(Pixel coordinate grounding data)
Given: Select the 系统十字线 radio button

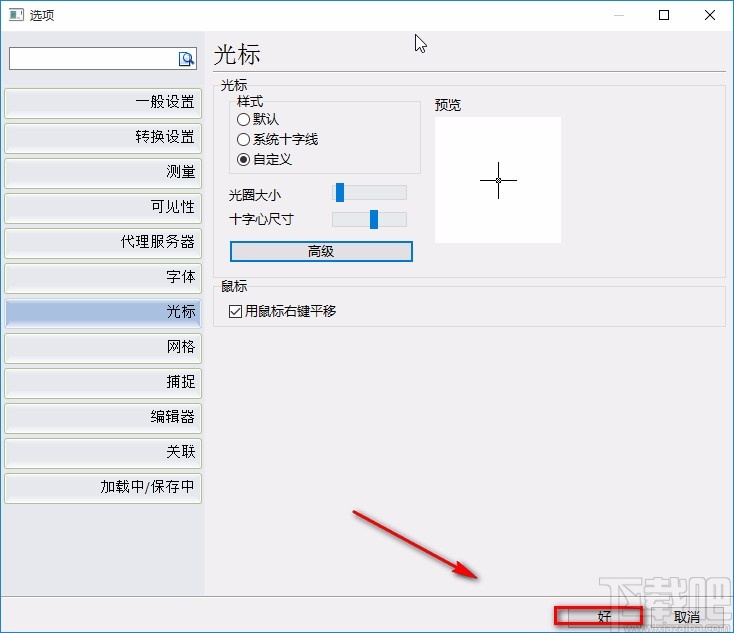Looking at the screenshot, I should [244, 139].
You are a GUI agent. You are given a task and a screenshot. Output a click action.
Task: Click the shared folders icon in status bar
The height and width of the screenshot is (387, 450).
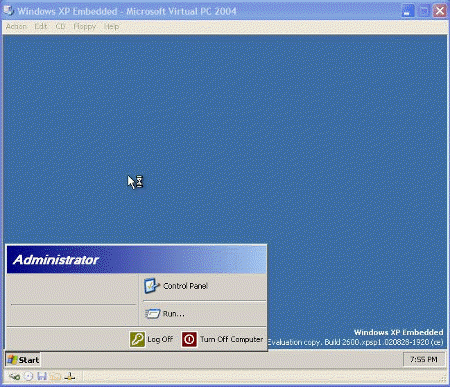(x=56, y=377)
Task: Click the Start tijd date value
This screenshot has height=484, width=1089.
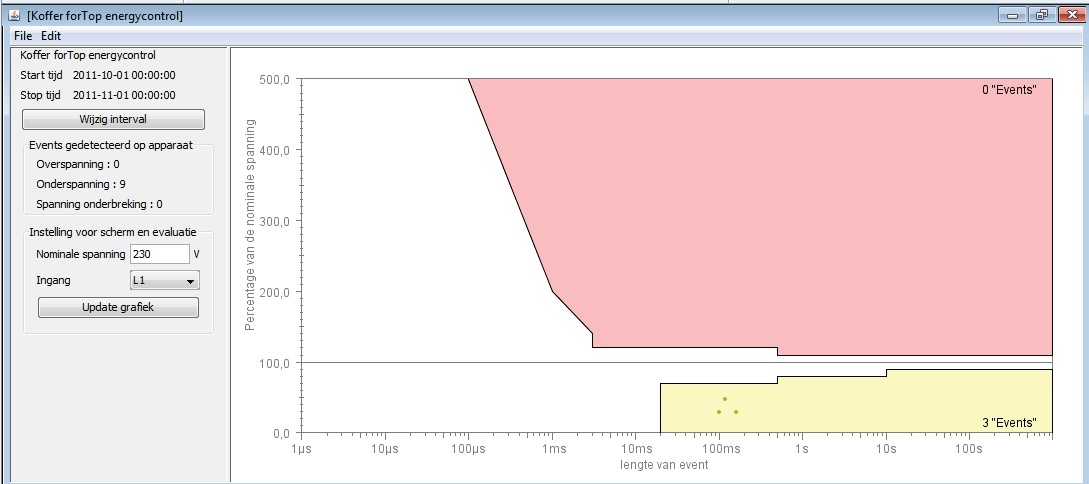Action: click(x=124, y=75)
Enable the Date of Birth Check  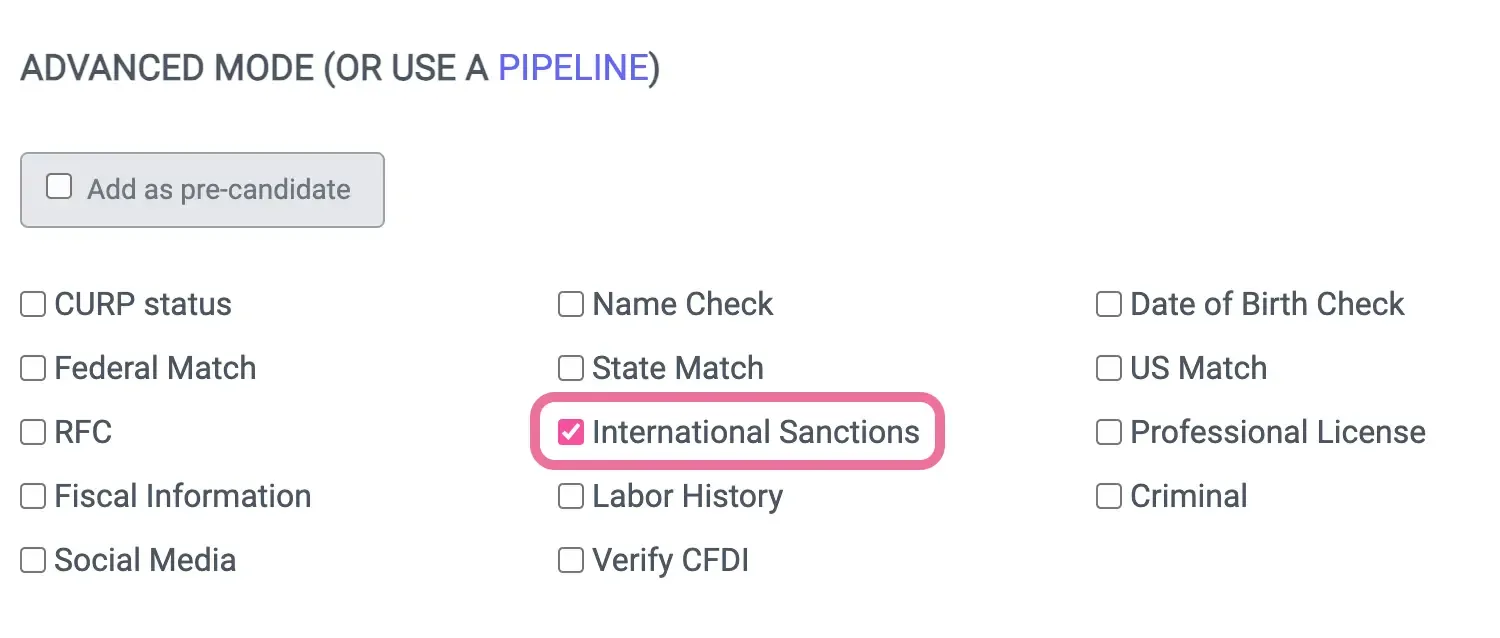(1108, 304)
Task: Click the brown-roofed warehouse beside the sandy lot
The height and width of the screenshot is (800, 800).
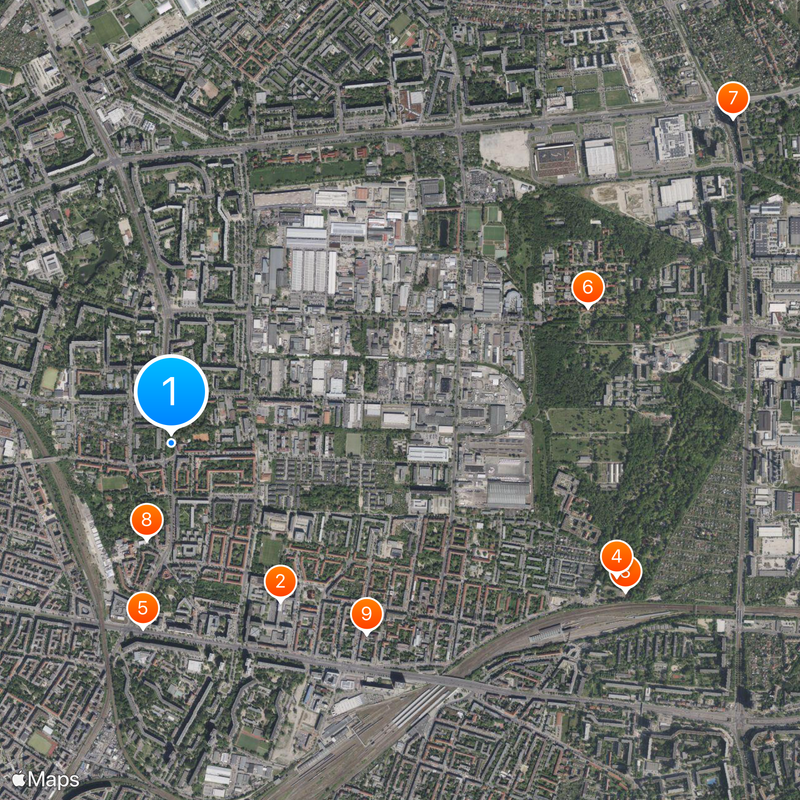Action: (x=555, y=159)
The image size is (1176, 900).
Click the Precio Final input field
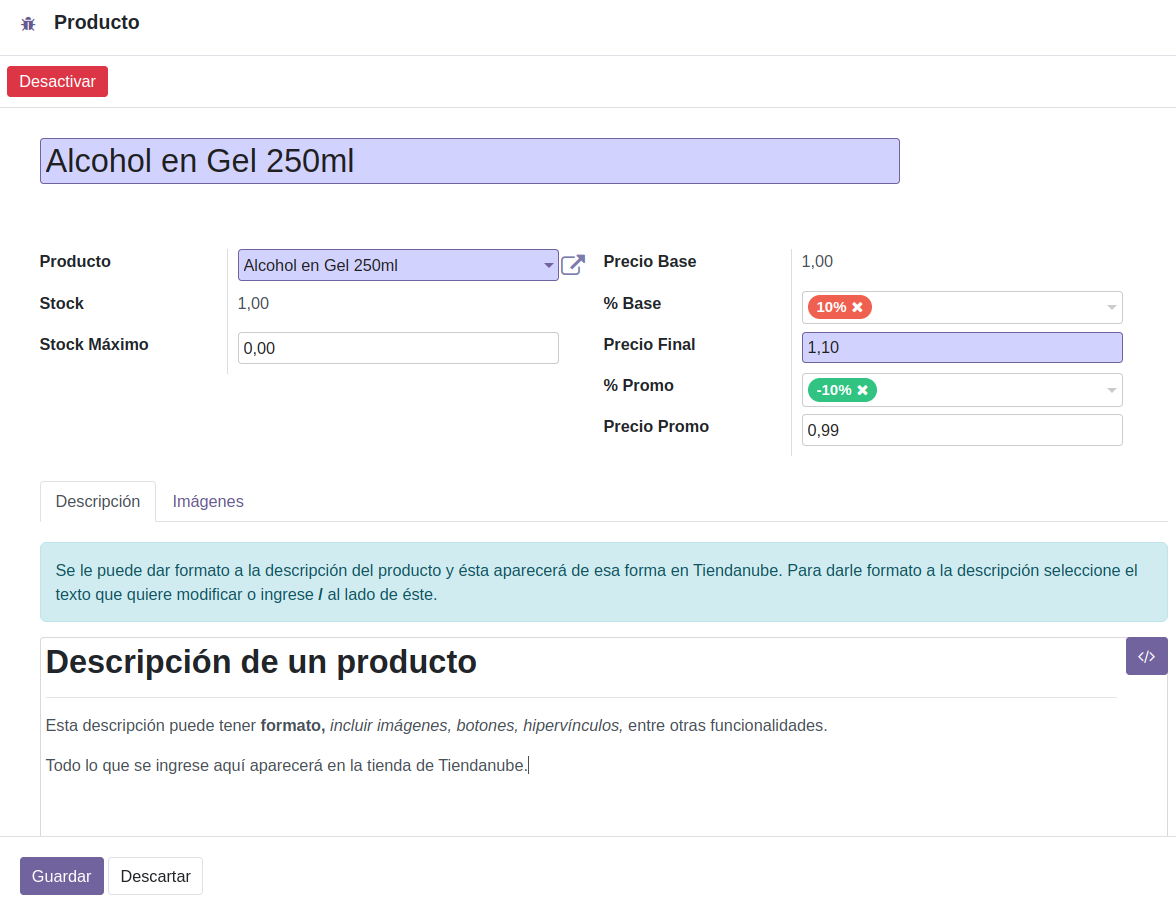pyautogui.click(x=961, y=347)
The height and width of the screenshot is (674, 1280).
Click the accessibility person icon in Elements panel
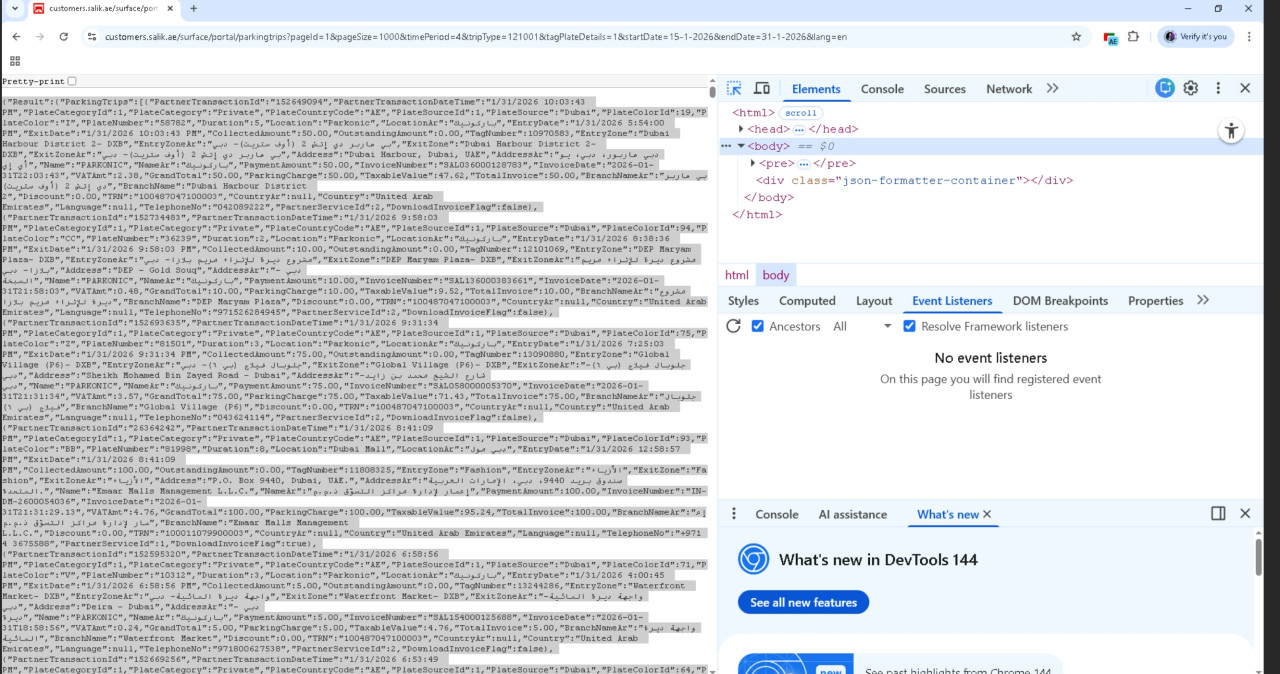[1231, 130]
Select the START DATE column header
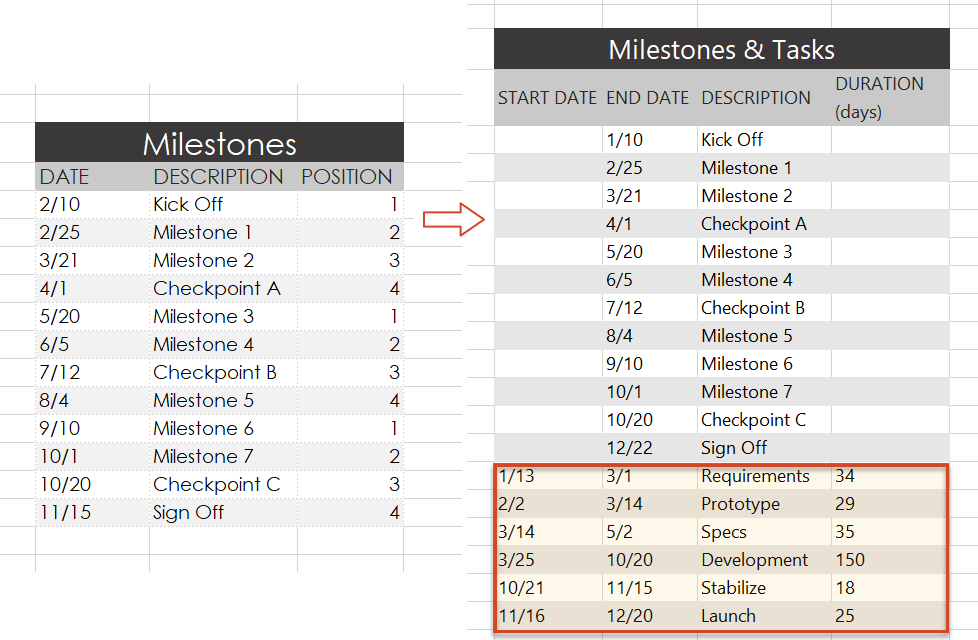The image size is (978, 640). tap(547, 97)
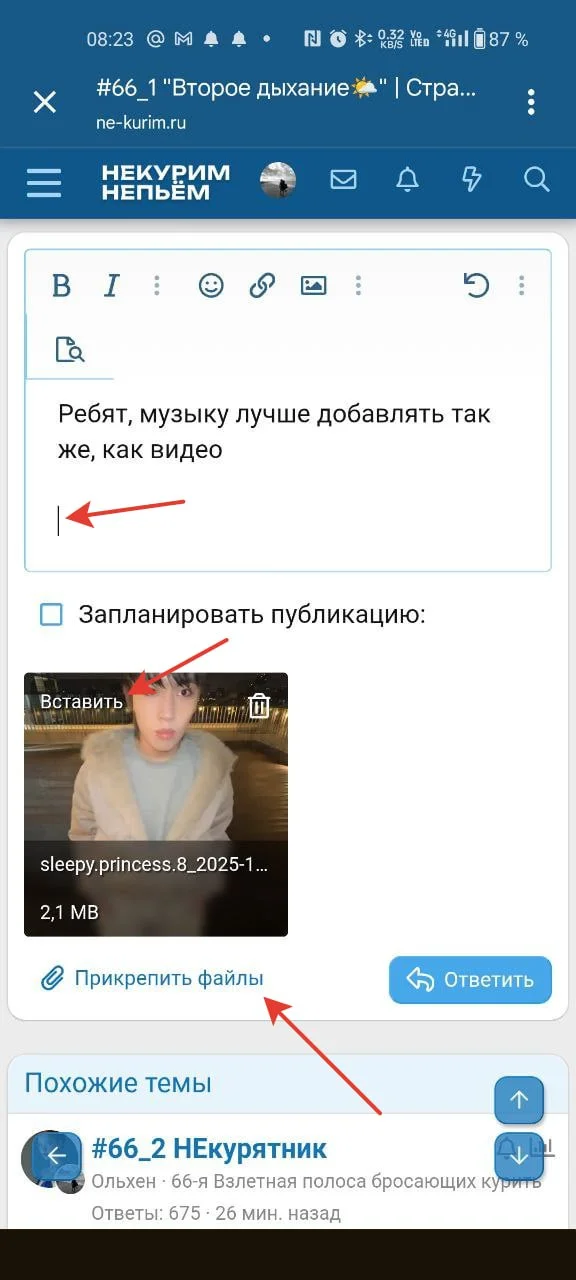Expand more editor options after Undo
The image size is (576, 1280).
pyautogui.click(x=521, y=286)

TASK: Final stretch of the data: repeat exactly each line from the one containing "The height and width of the screenshot is (800, 800)." through the last, and omit all pictures.

ANSWER BOX:
The height and width of the screenshot is (800, 800).
Action: (x=555, y=159)
The image size is (1176, 900).
Click the Precio Final input field
pyautogui.click(x=961, y=347)
The height and width of the screenshot is (674, 1280).
Click the accessibility person icon in Elements panel
[1231, 130]
Select the START DATE column header
The image size is (978, 640). tap(547, 97)
Expand more editor options after Undo
The image size is (576, 1280).
pyautogui.click(x=521, y=286)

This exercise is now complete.